A decision in the IndyMac case would have addressed a split among the federal courts of appeals on whether the filing of a putative class action tolls the three-year statute of repose for claims under the Securities Act of 1933, as established by Section 13, 15 U.S.C. § 77m. In American Pipe and Construction Co. v. Utah, 414 U.S. 538, 551 (1974), the Supreme Court held in an antitrust case that the filing of a putative class-action lawsuit tolled the running of the applicable statute of limitations as to all class members unless and until class certification was denied. In Joseph v. Wiles, 223 F.3d 1155, 1168 (10th Cir. 2000), the Tenth Circuit applied American Pipe in holding that the statute of repose for a claim under Section 11 of the Securities Act was tolled by the pendency of a class action. But in Police & Fire Retirement System of Detroit v. IndyMac MBS, Inc., 721 F.3d 95 (2d Cir. 2013), the decision that would have been reviewed by the Supreme Court, the Second Circuit held that while American Pipe tolling applies to the one-year statute of limitations for a Section 11 claim, it does not apply to the three-year statute of repose. The Second Circuit issued a broad holding, which could easily be extended to eliminate tolling of the five-year statute of repose applicable to securities fraud actions under Section 10(b) of the Securities Exchange Act of 1934 and SEC Rule 10b-5. For example, in In re Bear Stearns Cos. Securities, Derivative, & ERISA Litigation, 995 F. Supp. 2d 291, 300 (S.D.N.Y. 2014), the court applied this ruling to Section 10(b) claims because “the Second Circuit’s reasoning in IndyMac was based on general principles applicable to all statutes of repose.”

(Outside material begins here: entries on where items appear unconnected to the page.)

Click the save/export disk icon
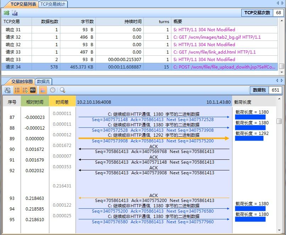The image size is (286, 235). coord(15,13)
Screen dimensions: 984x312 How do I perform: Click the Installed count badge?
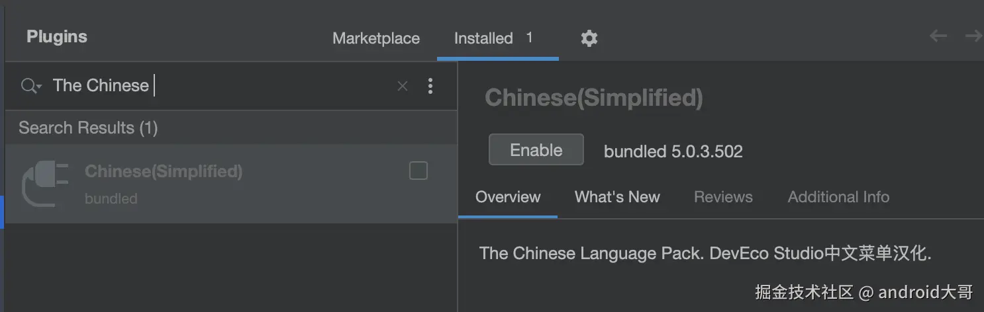[x=529, y=38]
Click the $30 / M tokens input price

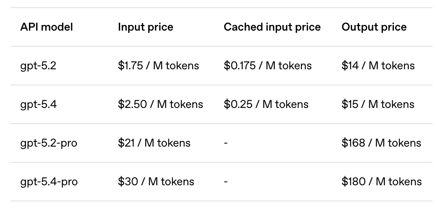156,182
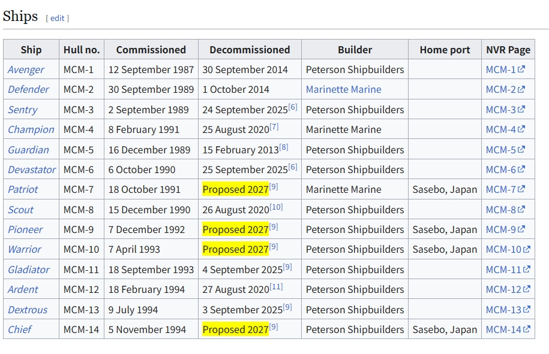Click the external link icon beside MCM-12

pyautogui.click(x=527, y=289)
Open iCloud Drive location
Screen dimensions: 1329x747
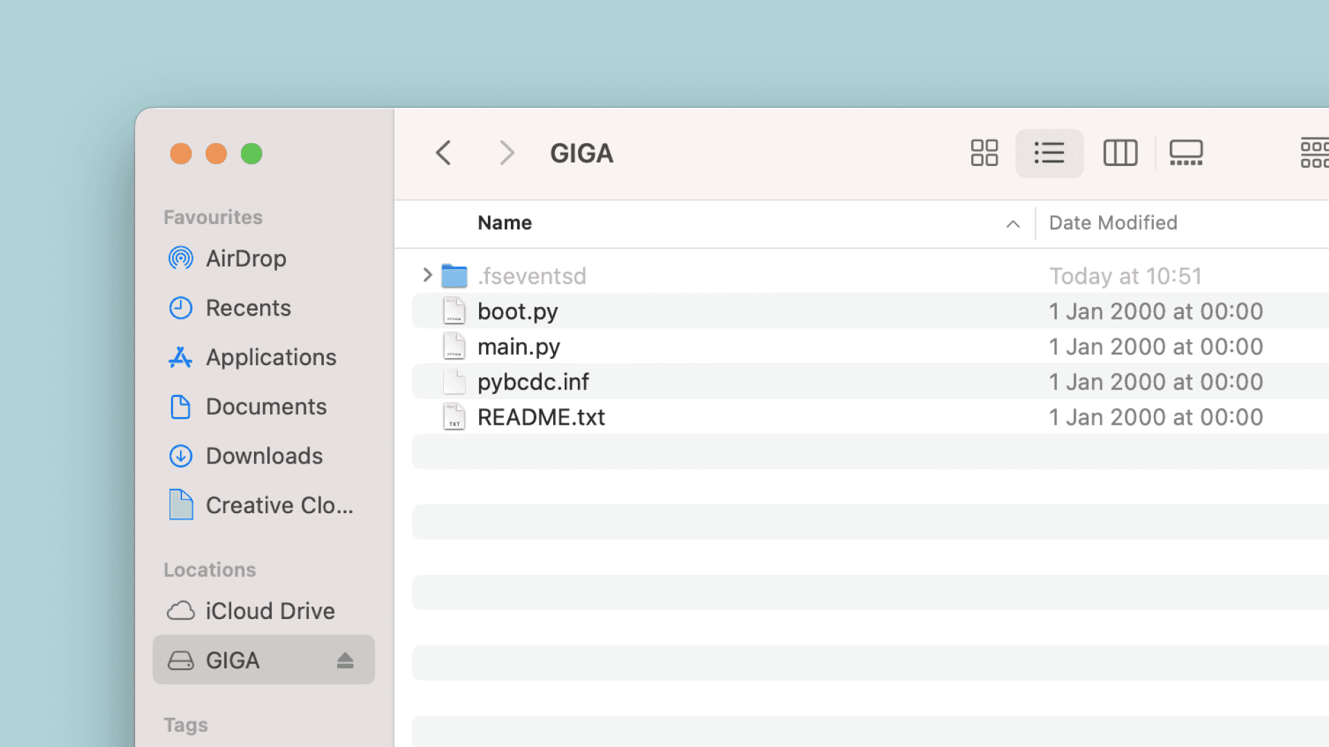click(x=269, y=611)
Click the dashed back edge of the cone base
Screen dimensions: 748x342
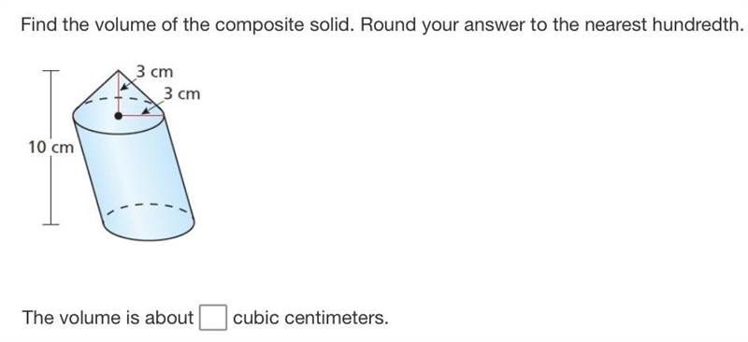[121, 102]
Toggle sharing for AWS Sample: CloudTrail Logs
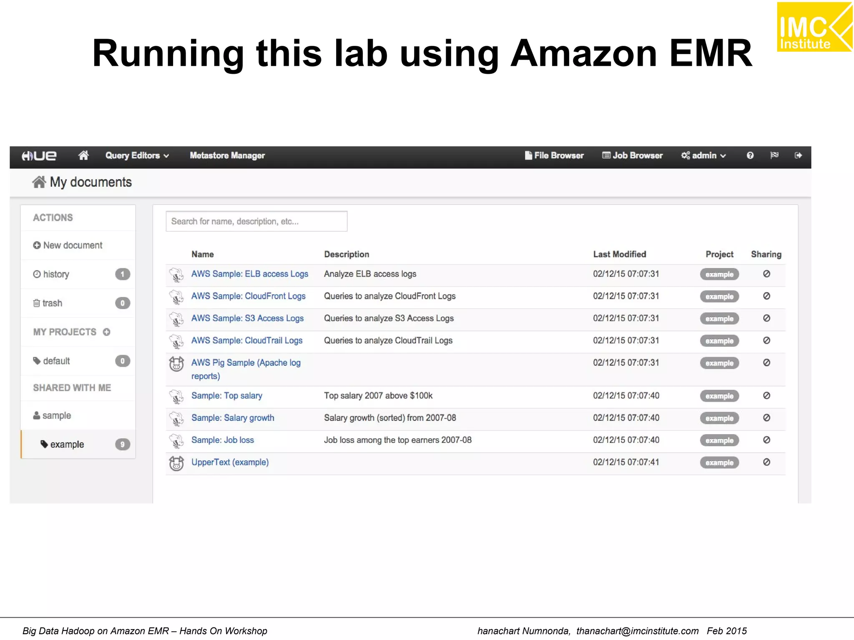 pyautogui.click(x=766, y=340)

As a result of the Supreme Court’s decision to dismiss the IndyMac appeal, the split between the Tenth and the Second Circuits will remain unresolved. The Second Circuit’s ruling that the statute of repose is not tolled continues to be the law of that Circuit, and in jurisdictions where the issue has not been definitively addressed, potential shareholder plaintiffs will likely act as if the Second Circuit’s ruling applies as a matter of prudence. This holding will potentially prevent institutional investors from waiting to file individual actions until after the class action has progressed through discovery and class certification. It could also encourage early filings by institutional investors and push them to opt-out of class actions earlier than before.